Coté Cajun, Brion Jones (le réplicant léon dans « Blade Runner ») campe un parfait « bouseux », une interprétation étonnamment réaliste avec ses phrases entre onomatopées et dialecte acadien! La dernière partie du film dans le camp red neck est le point culminant de cette démonstration de mise en scène, de virtuosité dans cette montée paroxysmique de la paranoïa, un moment de pure terreur. Immergé dans la vie des cajuns, on découvre une communauté autarcique, vivant principalement de pêche et de chasse, dans la joie et la fête, au son des violons, guitares, harmonicas, entre autres instruments traditionnels (superbe partition de Ry Cooder, à ranger au coté du « Dualing banjo » de « Délivrance » ).

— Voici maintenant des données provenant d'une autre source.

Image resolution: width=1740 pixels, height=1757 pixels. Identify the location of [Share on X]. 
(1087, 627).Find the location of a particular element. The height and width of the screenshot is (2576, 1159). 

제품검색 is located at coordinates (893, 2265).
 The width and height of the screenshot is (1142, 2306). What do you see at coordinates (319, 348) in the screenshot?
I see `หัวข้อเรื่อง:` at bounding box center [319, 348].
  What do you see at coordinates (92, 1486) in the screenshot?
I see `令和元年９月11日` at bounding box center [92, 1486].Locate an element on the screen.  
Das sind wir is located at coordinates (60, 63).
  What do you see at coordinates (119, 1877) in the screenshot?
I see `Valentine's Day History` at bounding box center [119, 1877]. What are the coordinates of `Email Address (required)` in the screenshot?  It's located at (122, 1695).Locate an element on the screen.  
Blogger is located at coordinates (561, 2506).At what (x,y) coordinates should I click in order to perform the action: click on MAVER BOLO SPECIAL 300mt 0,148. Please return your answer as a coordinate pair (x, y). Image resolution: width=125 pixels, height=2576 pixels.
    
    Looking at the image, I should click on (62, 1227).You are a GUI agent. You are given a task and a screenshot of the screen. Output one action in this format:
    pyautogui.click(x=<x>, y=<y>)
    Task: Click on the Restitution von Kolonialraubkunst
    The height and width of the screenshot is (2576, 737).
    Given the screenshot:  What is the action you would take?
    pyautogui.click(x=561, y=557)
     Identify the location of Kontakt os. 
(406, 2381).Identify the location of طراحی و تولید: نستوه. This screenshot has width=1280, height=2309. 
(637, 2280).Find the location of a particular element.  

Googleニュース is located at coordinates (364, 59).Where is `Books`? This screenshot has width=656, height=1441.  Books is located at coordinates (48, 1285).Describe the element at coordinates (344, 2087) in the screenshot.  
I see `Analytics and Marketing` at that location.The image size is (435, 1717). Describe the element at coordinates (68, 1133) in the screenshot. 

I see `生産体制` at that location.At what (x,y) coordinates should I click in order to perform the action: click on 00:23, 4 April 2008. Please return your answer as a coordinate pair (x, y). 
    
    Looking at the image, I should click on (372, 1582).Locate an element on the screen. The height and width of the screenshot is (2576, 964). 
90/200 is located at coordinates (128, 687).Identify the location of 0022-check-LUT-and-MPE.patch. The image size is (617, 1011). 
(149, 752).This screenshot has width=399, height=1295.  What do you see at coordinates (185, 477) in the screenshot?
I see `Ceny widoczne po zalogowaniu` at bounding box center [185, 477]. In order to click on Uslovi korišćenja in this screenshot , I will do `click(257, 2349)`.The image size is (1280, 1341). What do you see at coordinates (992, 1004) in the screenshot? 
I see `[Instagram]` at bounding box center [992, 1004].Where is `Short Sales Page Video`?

Les deux « étrangers » restent sur leur garde, méfiants, alors que la vie bat son plein et sans que personne ne semble se soucier de leur présence.Les gros plans successifs sur ces deux nœuds coulants installés au bout d’une corde, et sur le visage de Hardin (Power Booth), témoignent de la psychose ambiante, avant de découvrir qu’ils sont en réalité destinés a deux cochons sauvages, abattus devant leurs yeux (petit moment très » snuff movie » ), puis d’apercevoir sur le plan suivant que les « traqueurs » sont de retour, pour un brutal et particulièrement violent épilogue… Il était assez facile de voir une nouvelle métaphore sur la guerre du Vietnam avec la présence de soldats, l’époque de l’intrigue (1973) et un décor qui n’est pas sans rappeler celui des rizières et de la jungle. Mais Walter Hill démentira catégoriquement cette interprétation, à juste titre. Car « Sans retour » est un film puissant, atmosphérique, un des meilleurs survival de l’histoire du cinéma, Hill nous livrant une incroyable et hypnotique leçon de mise en scène.
Injustement Boudé par le public et la critique à sa sortie, il retrouvera au fil des années sous différents supports la place qu’il mérite largement, un juste… « retour » des choses.